La certezza assoluta e irrefutabile di un’infallibile conoscenza per identità.
Il primo segno è quell’uguaglianza perfetta di cui parla Sri Aurobindo (sai, c’è tutto un capitolo sull’uguaglianza, la samata, nella Sintesi degli yoga). Come la descrive lui è una meraviglia, una meraviglia di precisione! Ma questa uguaglianza è una specie di STATO particolare, in cui uno si trova in un rapporto identico con tutte le cose, esteriori e interiori, e nell’identico modo nei confronti di ognuna. Questa è davvero l’uguaglianza perfetta; e le vibrazioni che vengono dalle cose, dalle persone, dai contatti, non hanno il potere di modificare uno stato del genere […].
Il secondo segno è un senso di ASSOLUTO nella conoscenza.
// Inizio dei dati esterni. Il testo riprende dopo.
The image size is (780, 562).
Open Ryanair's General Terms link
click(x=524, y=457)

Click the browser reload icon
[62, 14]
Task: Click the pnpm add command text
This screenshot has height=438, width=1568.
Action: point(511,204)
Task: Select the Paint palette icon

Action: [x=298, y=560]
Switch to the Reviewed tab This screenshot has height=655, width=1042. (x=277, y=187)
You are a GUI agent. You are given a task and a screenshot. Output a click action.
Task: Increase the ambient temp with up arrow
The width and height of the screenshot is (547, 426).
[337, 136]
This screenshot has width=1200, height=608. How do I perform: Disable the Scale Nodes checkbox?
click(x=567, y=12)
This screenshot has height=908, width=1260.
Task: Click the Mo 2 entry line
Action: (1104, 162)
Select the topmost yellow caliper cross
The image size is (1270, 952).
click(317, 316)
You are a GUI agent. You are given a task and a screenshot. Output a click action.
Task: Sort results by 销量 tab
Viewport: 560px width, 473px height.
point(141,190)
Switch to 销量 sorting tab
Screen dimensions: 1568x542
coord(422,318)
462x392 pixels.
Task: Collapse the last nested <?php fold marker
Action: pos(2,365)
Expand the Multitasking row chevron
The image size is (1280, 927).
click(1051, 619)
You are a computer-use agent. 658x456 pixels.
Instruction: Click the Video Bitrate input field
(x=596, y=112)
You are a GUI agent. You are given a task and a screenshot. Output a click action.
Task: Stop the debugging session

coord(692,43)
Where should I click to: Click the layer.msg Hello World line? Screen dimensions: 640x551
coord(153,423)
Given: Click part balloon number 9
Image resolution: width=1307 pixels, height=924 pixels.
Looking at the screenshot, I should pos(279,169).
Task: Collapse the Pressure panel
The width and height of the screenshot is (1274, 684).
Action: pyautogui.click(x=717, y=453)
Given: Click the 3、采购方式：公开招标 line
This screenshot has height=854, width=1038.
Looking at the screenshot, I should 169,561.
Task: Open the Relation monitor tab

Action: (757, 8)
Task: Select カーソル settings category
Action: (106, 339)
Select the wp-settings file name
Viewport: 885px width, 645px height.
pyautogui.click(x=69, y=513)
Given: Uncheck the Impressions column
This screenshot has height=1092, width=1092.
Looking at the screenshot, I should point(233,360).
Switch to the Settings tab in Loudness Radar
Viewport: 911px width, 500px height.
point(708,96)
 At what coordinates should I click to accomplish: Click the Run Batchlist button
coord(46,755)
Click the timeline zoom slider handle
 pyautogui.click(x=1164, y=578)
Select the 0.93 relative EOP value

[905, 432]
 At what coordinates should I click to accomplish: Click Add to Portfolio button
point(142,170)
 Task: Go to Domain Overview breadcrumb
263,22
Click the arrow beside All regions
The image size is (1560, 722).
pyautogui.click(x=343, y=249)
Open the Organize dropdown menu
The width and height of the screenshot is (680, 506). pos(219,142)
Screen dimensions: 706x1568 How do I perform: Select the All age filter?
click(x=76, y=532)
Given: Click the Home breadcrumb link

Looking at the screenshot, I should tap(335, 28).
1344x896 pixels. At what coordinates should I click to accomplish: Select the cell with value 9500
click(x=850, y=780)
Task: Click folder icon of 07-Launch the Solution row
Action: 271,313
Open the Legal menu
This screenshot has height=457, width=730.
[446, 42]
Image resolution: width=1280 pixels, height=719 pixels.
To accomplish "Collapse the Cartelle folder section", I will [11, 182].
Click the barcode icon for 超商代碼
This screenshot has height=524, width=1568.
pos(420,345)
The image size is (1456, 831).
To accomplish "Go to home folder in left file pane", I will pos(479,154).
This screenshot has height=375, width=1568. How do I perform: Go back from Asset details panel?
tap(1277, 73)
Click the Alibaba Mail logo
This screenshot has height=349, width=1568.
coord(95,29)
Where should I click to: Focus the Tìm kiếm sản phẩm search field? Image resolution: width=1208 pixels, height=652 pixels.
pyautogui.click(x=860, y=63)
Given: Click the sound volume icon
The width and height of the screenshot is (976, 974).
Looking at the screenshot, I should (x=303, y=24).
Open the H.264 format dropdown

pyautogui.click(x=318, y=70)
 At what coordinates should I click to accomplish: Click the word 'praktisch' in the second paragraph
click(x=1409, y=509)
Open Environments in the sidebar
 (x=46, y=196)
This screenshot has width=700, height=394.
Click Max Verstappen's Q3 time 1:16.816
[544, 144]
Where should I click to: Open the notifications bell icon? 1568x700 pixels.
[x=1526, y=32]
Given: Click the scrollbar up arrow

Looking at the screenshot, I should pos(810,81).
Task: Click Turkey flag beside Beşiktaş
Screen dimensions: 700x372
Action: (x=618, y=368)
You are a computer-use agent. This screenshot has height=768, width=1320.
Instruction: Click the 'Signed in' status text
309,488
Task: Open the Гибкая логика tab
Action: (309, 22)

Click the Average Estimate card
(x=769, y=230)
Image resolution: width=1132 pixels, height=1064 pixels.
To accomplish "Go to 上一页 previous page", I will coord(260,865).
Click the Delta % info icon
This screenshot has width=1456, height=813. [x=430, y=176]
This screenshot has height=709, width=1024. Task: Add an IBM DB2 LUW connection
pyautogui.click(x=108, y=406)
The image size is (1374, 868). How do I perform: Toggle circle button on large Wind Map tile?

A me è venuto, te l’ho già detto, con la mia esperienza [del 24 gennaio 1962]. È uno stato che non si può raggiungere in nessuna regione mentale, neanche nella mente più illuminata, più elevata. Si tratta di una… non di una certezza; è [Mère abbassa le mani come una massa irresistibile che scende di colpo] una specie di assoluto — senza nessunissima possibilità non dico di dubbio, ma neanche di esitazione o di qualsiasi incertezza. E senza, come dire?… Tutta la conoscenza mentale, anche la più alta, è una conoscenza ‘conclusiva’, se posso chiamarla così: viene come conclusione di qualcosa, per esempio di una intuizione (l’intuizione ti dà una conoscenza che è come la conclusione di quello che hai intuito); perfino le cose che riceviamo attraverso una rivelazione sono sempre conclusioni. Sì, sono tutte conclusioni — mi viene solo questa parola, non saprei come esprimerlo in altro modo. Invece nell’esperienza sopramentale non è così: si tratta di una specie di assoluto. E poi il sentimento che l’accompagna è assolutamente eccezionale: molto al di sopra di una certezza; è… [Mère ripete lo stesso gesto irresistibile] un FATTO, capisci, lì le cose sono FATTI. Molto difficile da spiegare. Ma quando hai questa conoscenza, beh… ovviamente hai un potere completo — la conoscenza e il potere vanno di pari passo, sempre. Anche se nella mia risposta all’americano non ho parlato di ‘potere’, perché il potere è quasi una conseguenza, e io non volevo parlare delle conseguenze. Comunque, il fatto è questo: una specie di assoluto nella conoscenza, che viene ovviamente dall’identità. Sei la cosa che sai, che conosci. La SEI. La conosci perché la SEI.
In presenza di questi due segni (ci vogliono tutti e due: uno senza l’altro non basta), quando ci sono tutti e due, allora puoi star sicuro che si tratta di qualcuno che è entrato in contatto con il Sopramentale — né più né meno. Perciò quelli che raccontano di avere ricevuto la Luce… beh, sai [ridendo], sono chiacchiere e basta! Ma davanti a questi due segni, uno può essere certo della sua percezione»
(da l’Agenda di Mère, vol. II, pagina 114 e seguenti).